→ **EXERCISE DESCRIPTION**: Both ends included, set down the lines from the line containing "Viewport: 1920px width, 1080px height." through the last line of the records below, without pictures.

[Source records]
# # # # # # #
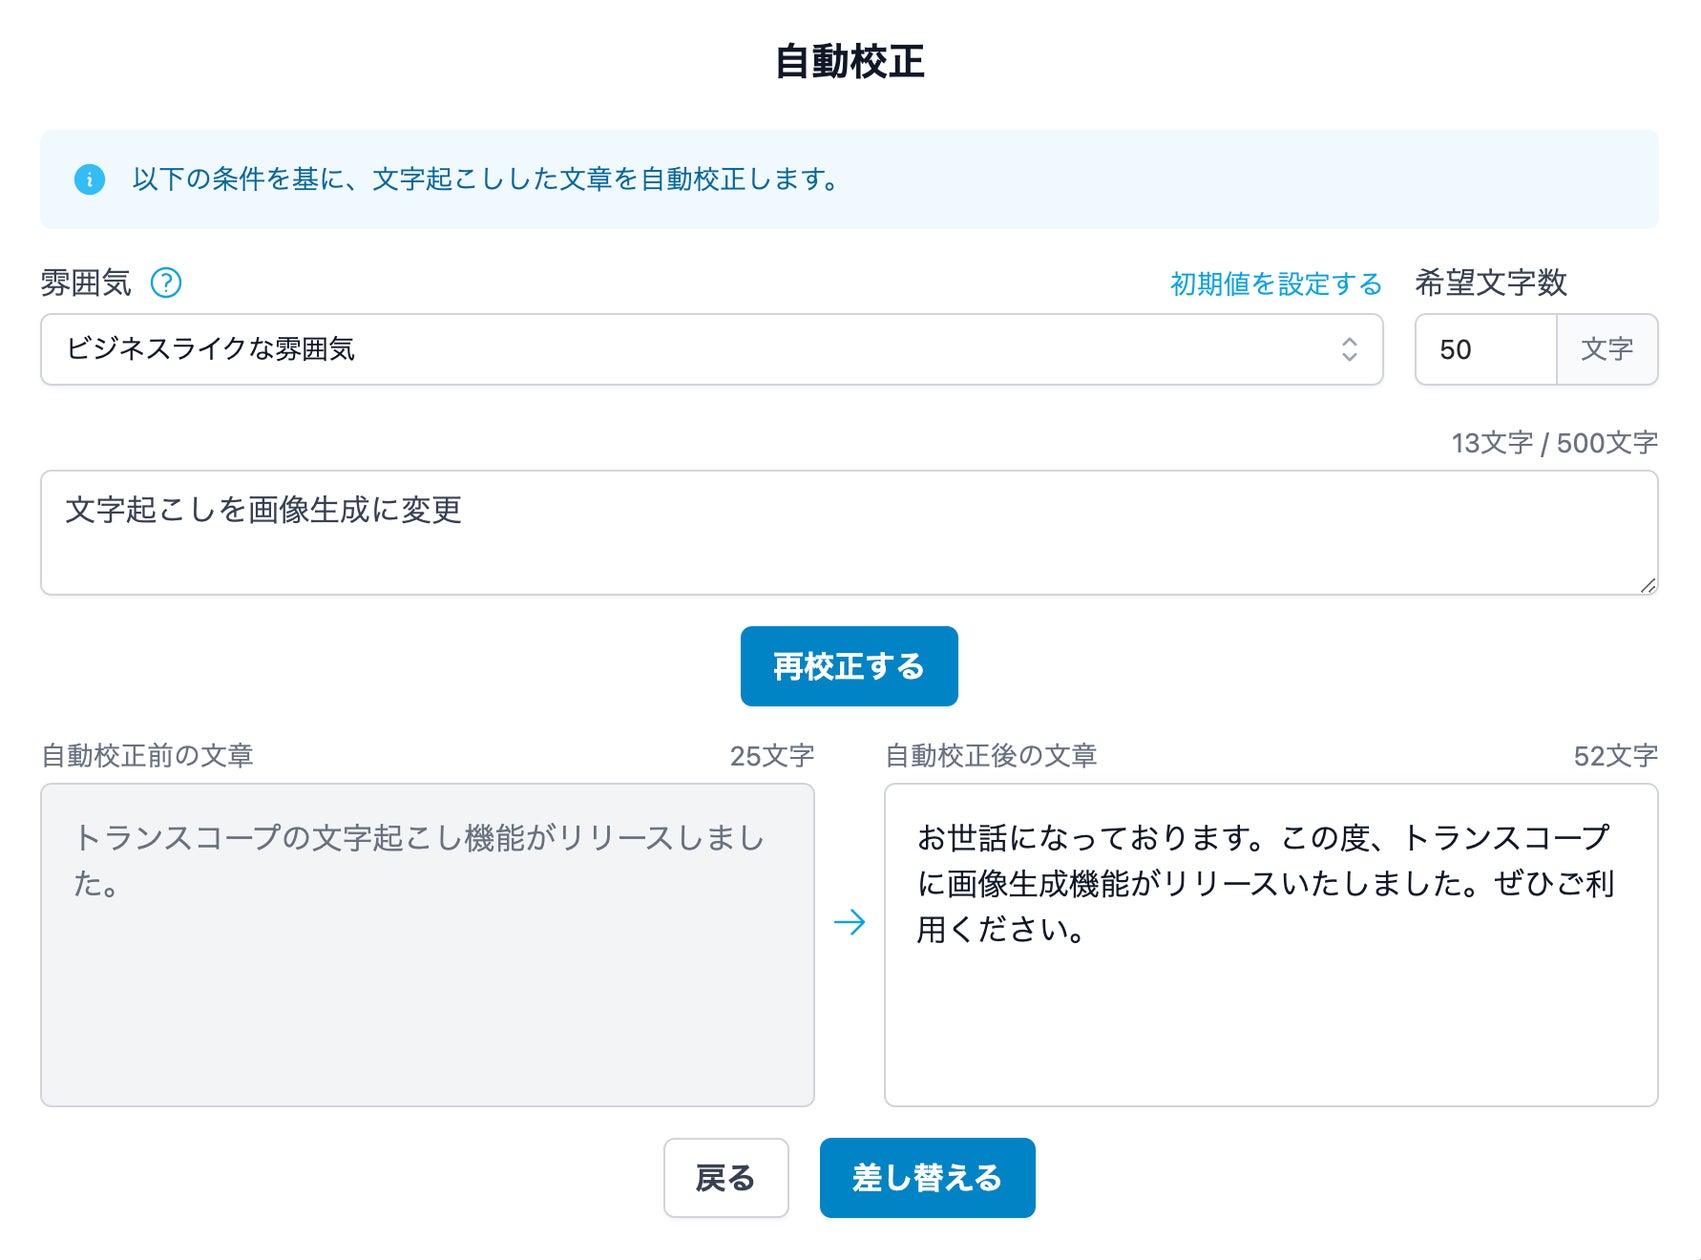Click the arrow between before and after texts
The height and width of the screenshot is (1260, 1701).
pyautogui.click(x=849, y=922)
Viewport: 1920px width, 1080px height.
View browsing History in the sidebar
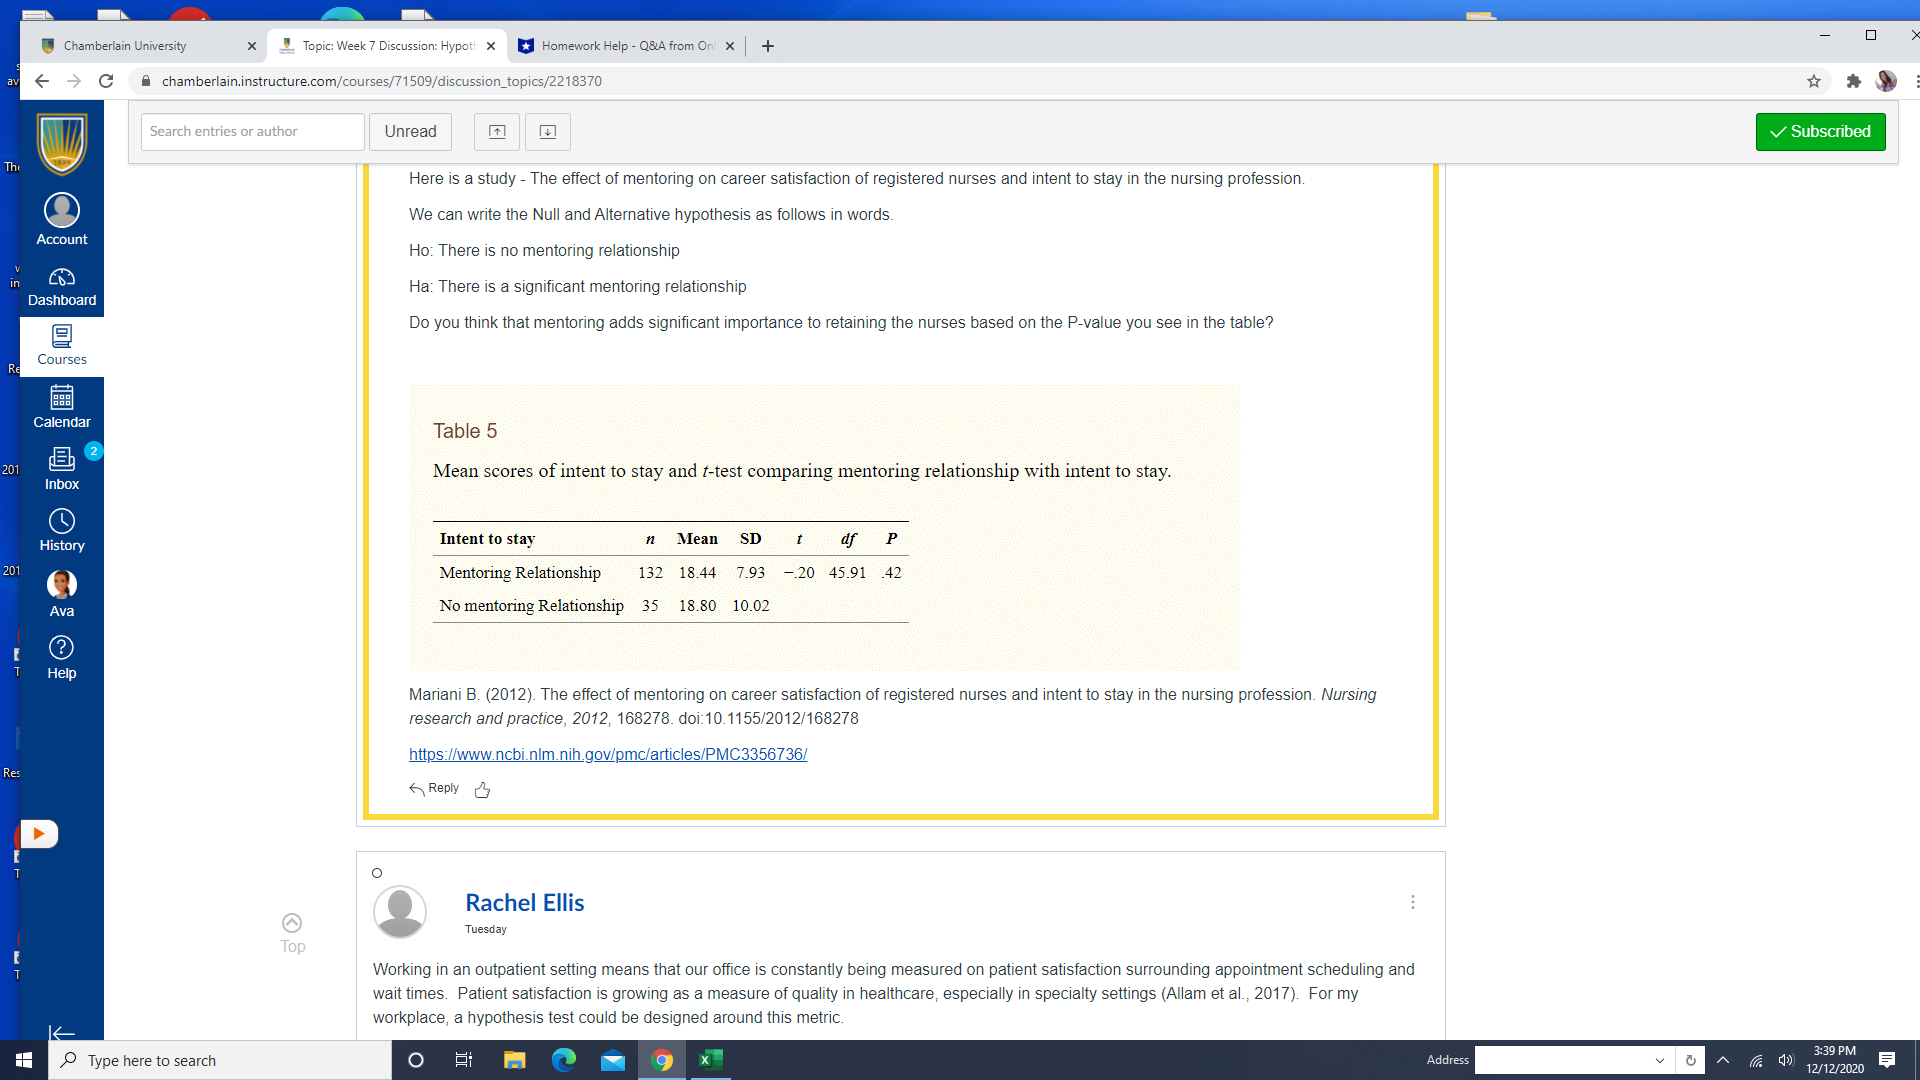(61, 530)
# # # # # # #
→ **ANSWER TO THIS EXERCISE**:
Viewport: 1920px width, 1080px height.
View browsing History in the sidebar
(61, 530)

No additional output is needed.